Emerging therapeutic targets for narcolepsy
Published in Expert Opinion on Therapeutic Targets, 2021
Marieke Vringer, Birgitte Rahbek Kornum
Another interesting avenue for treatment of narcolepsy is immunotherapy. In the ideal world, NT1 would be detected very early in the disease process, while the immune system is still active and there still are Hcrt neurons to rescue. Today, with increased disease awareness and better diagnostic tools, such as advanced electroencephalography (EEG) data analysis, patients are diagnosed closer and closer to disease onset. However, there is currently no biomarker available that tracks the immunological disease process, and it is unknown how well (and if at all) occurrence of symptoms correlate with the progression of the underlying pathology. There is a great need for a biomarker that can distinguish patients with an ongoing Hcrt neuron destruction from those where the immune attack is no longer active. The next big question is then what treatment target to choose.
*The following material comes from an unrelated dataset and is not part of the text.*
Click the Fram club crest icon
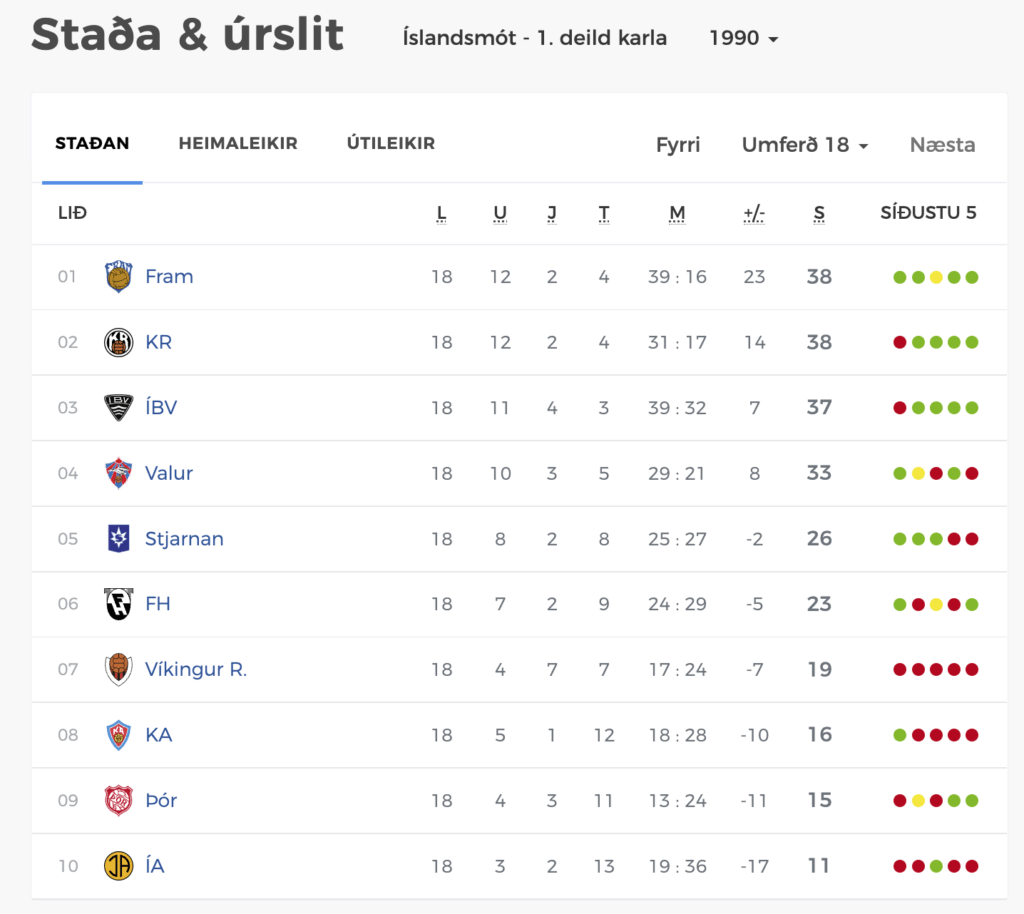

Unfortunately, there is no clear and consistent effect of any of the treatment attempts reported mainly as case studies. It could be that the cases included in these studies had progressed too far in their disease course. We know from mouse studies that cataplexy only occurs when a quite severe loss of Hcrt neurons is already present. In other words: immunosuppressive treatment might be wasted on patients with full-blown cataplexy. NT2 patients sometimes progress to NT1, but this is not the typical picture. If such patients could be identified with more certainty, these would be an obvious choice for future investigations into immune system drug targets in narcolepsy.